## Your task
This exercise requires an exact copy of each line from the one containing "The width and height of the screenshot is (1920, 1248)." down to the last line below.

## Dataset
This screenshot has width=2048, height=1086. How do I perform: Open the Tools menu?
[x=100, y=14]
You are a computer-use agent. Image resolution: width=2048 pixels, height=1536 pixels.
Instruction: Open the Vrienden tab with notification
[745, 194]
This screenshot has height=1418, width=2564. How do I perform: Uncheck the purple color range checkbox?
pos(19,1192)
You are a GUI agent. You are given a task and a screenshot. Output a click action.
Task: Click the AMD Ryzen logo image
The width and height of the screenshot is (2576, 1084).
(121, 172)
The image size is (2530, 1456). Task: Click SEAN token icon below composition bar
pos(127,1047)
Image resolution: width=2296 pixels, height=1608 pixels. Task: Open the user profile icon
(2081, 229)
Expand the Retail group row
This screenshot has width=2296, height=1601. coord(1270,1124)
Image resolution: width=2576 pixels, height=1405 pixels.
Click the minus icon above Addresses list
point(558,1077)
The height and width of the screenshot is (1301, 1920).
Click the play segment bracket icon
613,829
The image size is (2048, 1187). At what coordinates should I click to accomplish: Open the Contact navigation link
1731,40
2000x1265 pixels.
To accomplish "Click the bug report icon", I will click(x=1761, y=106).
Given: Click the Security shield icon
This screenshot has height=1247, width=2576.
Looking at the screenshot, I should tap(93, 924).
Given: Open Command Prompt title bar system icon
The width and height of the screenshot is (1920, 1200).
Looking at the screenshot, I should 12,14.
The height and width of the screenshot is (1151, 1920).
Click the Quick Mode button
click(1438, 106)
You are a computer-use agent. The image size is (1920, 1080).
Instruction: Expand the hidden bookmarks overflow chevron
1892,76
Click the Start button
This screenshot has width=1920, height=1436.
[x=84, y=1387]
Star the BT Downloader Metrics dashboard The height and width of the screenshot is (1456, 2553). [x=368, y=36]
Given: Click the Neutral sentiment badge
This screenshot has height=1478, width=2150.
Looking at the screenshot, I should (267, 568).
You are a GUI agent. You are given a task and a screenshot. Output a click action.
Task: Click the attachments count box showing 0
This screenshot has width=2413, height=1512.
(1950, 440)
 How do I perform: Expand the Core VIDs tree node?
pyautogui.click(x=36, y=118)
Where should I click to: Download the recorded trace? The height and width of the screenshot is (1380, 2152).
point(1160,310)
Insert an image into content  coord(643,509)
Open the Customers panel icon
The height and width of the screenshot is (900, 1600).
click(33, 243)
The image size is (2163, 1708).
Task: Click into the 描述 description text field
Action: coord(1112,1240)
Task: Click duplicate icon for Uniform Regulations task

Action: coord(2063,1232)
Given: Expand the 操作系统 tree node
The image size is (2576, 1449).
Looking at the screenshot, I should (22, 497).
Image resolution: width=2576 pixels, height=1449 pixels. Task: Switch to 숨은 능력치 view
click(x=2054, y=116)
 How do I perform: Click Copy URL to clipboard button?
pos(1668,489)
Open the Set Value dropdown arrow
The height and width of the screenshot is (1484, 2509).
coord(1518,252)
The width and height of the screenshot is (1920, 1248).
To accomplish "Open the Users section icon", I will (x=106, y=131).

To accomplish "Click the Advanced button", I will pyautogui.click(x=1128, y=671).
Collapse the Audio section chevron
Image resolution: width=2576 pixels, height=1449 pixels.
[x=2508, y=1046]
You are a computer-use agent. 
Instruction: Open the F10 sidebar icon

## Problem solution
The width and height of the screenshot is (1920, 1248).
To accomplish "Open the Users section icon", I will (x=106, y=131).

To accomplish "Click the Advanced button", I will pyautogui.click(x=1128, y=671).
Collapse the Audio section chevron
Image resolution: width=2576 pixels, height=1449 pixels.
[x=2508, y=1046]
You are a computer-use agent. 
Instruction: Open the F10 sidebar icon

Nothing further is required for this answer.